His reflections remind me I am not alone in my loneliness. Others have been here before me. Their stories help me find my way, help give meaning to my experiences. They cause me to ask God to meet me in my loneliness, to ask what perspective, lesson, even what gift, I might receive.
Jason’s book was released in this season of social isolation when the COVID-19 global pandemic has amplified loneliness in ways most of us never expected. Ironically, one of my most profound moments of loneliness rose up in me when I was, yet again, surrounded by family and love.
It was on Good Friday, which also happened to be my mom’s birthday. My family had organized a ZOOM call, the only way we could ‘be together’. It was lovely – siblings, nieces, cousins, grandchildren – all of us in our little windows laughing and remembering together, celebrating with my mom even though we were all miles apart.
I sat in my bedroom in front of my computer screen, my face looking back at me from my little Zoom square. And then I noticed something. Most of my family had more than one person in their square – spouses, children, even cats and dogs. They’d all come to the party together. But four of us had come alone. I couldn’t get past that.
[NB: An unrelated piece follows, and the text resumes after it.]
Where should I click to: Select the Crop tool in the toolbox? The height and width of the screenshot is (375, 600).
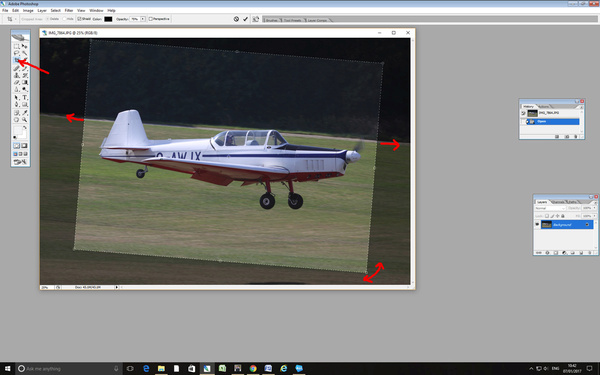(16, 60)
Even though I knew I was part of this family, that I was loved, I was deeply aware of my own isolation.
In his chapter about Mary, the mother of Jesus, Jason writes about her gift for pondering. There are three Biblical stories that relate her musing over challenges she faces. Each time, she reflects. She muses. She seems to grow in wisdom and understanding.
I’ve thought about this a lot since reading Wait With Me. I have two favourite chapters in this book. I love the chapter about Hagar and Ismael because of the way God sees and speaks to this slave woman and her son. God sees them. They are not alone. And I love the chapter about Mary because she reminds me not to let the feelings of loneliness engulf me but rather to ponder what is going on for me, and to ask God to help me understand.
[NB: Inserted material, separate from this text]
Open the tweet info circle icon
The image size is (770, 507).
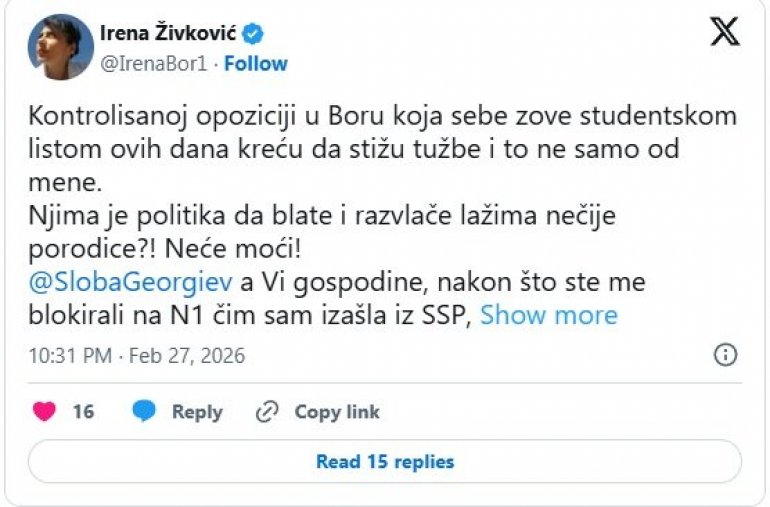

Jason Gaboury’s book is available for order through IVP or bookstores with online services.
4 thoughts on “Wait With Me”
Thank you Lynda for sharing all this information! I have shed so many tears in the past two months and I couldn’t really understand why ! I think it is the isolation and the lack of human contacts which is the lack of connection that breaks my heart! May God bless you as we all journey through this period of uncertain times!
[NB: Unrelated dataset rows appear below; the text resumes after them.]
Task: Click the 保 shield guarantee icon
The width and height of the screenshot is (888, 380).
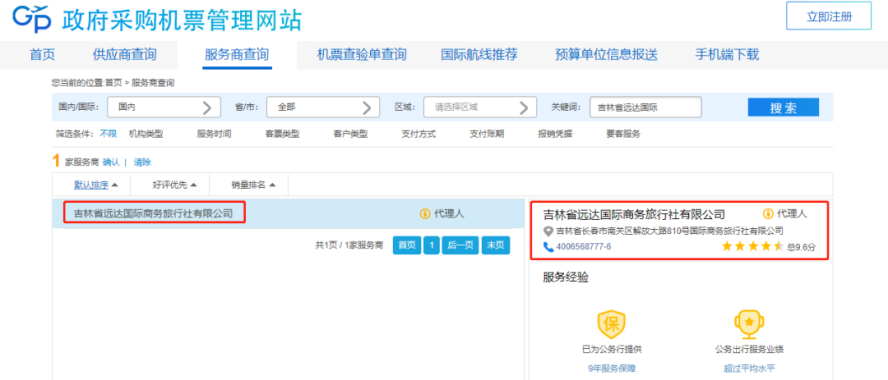Action: 612,324
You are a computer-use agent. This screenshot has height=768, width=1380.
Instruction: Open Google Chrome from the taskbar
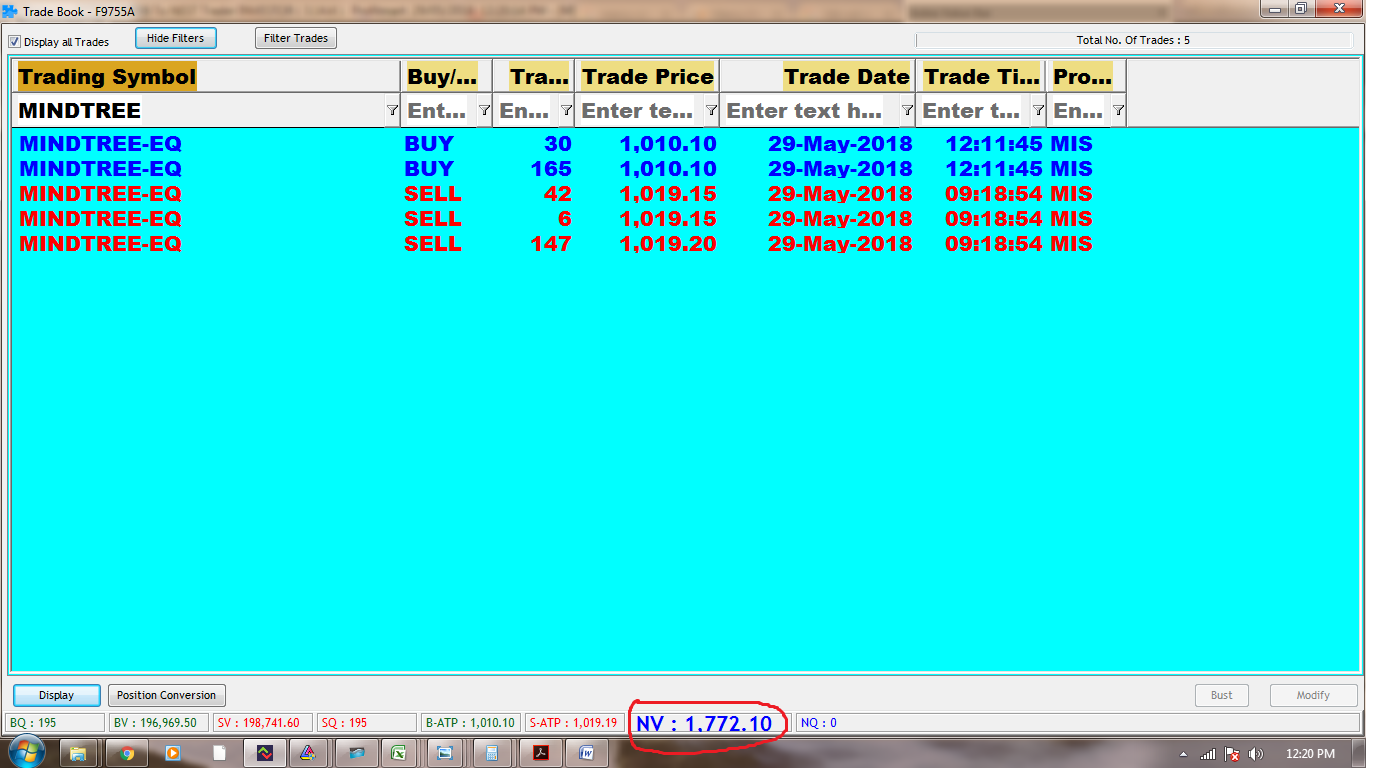(126, 753)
Thanks for reading, Helen. I think we are all shedding more tears in this season – and half the time we don’t really know why. Blessings to you as you make sense of it all. Thinking of less complicated days when we lived in New Brunswick.
Yes, loneliness is so very hard and heartbreaking to think of. Your advice to ponder and look for understanding from God is really good. My own comforting thoughts – when we get to heaven we will have those delightfully long and lovely tea parties I long for. Not only with those we are separated from by distance, but with those who have arrived in heaven already. I feel uplifted as I anticipate timeless visits with grandparents and all my family members, to my heart’s content, with the most elegant china cups. 🥰 Thanks to God for his promises and for making it all possible.
Thanks, Marg. You paint a lovely picture!